今回の事案につきましては、私は当初からデジタル領域とリアル領域を行き来し、両者が連携により相乗効果を生むようなビジネスモデルを描いていました。最後の発表でも述べましたが、実のところ、それは私の独創ではなく、平成27年であったか、経産省が打ち出したSociety 5.0 の世界の絵姿なのです。ところが発表後の神保町の懇親会で、藤池社長から、自分が追求していたのはまさにそれだ、Society 5.0 の絵姿をどうにか活用できないかと散々考えていた、発表でSociety 5.0 という言葉が出てきて驚いた、とお聞きし、私自身も驚きました。これは、私が藤池社長の考え方とシンクロできたか、あるいは誰でもシンクロできるような事案であったか、またはただの偶然、ビギナーズラックかと3つ4つの可能性を考えることができますが、やはり社長のお心と波長が合ったのではないかと考え、今後の自分の中小企業診断士として活動していく上で、小石のようではありますが、一つ小さいけれども、硬い支えとなるのではないかと思います。

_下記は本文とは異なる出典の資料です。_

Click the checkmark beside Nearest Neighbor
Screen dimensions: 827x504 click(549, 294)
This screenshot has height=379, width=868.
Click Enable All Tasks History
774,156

他団体で実施されるポイント付与事業に比べ、費用対効果も高く、他の方々にもぜひお薦めいたしますが、それだけにこの事業を継続させていく上で、登録養成課程の実習や他団体で実施される事案との違い、「高度化」が意味するところや求められる達成度の定量化乃至明文化、ひいては達成度から逆算しての事業全体の体系的整備等、まさに「形式知化」的なところも求められるかもしれません。そのためにもし、手が必要であれば、そちらにもぜひ進んで取り組ませていただければ幸いです。それが日工大MOT修了生として、いくらかの貢献になれば、と思います。重ねてですが、今回はありがとうございました。
コーディネイター/実習指導者(小田先生)からのコメント
受講された皆様へ
今回の研修先企業は埼玉県から紹介頂きました㈱デサン社です。
㈱デサン社は大型特殊車両の塗装を手掛ける製造業(物的生産)とデジタルコンテンツを手掛ける情報サービス業(知的生産)の「二つの異なる事業システム」を持っており、この特徴を如何に活かすかが提案の最大のポイントです。

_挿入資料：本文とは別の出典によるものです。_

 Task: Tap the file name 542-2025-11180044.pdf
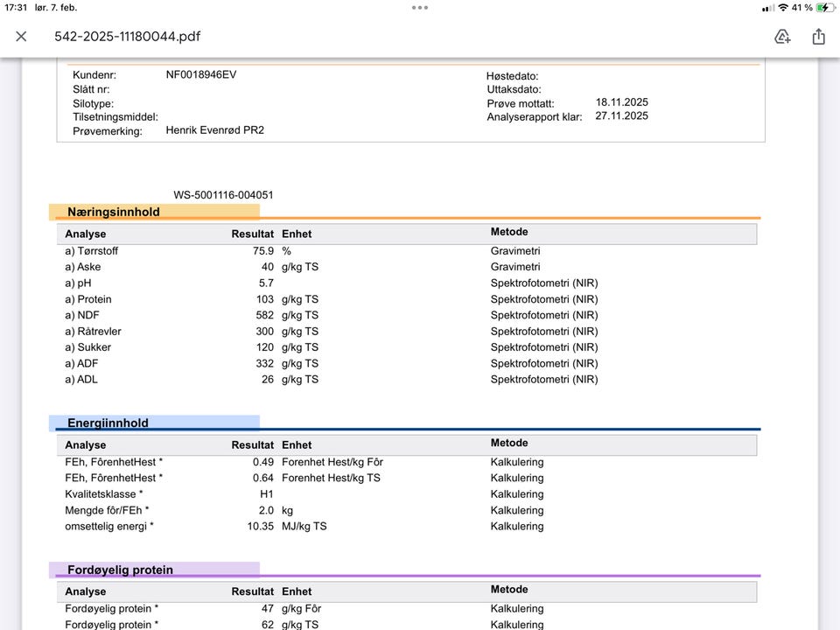pyautogui.click(x=128, y=37)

①塗装事業では原価管理、生産計画、生産管理の徹底によって生産性を高めるとともに、塗装工程における技能の体系化/技術化とともにIT化による品質安定と合理化が求められます。塗装の受注案件のグループ化とその標準時間設定のための社内関係者の意識統一化が基本的課題となります。
②デジタルコンテンツ事業では、顧客ニーズに応えられるようなコンテンツの創作力、多様なコミュニケーションツールを駆使した編集力が求められます。まずは、社内人材の知的生産活動を刺激出来るような創作環境の整備と動機付けとともに、外部の専門性の高い人材を取り込んだチーム作りが課題となります。

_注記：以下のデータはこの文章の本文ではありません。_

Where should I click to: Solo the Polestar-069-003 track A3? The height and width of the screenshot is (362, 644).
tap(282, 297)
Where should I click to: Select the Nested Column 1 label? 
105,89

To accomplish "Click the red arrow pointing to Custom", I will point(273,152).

③こうした事業を進めるためには効果的な顧客開拓が不可欠です。塗装事業では原価管理をベースに儲けられる顧客と案件の選択化、デジタルコンテンツ事業では社内人材の人脈とWebマーケティング手法の活用が課題となります。
④塗装事業(物的生産)とデジタルコンテンツ事業(知的生産)の異なる事業システムがそれぞれに高い価値を創造するだけでなく、この二つの事業の組合せによるシナジー効果を如何に高めるかが組織的課題となります。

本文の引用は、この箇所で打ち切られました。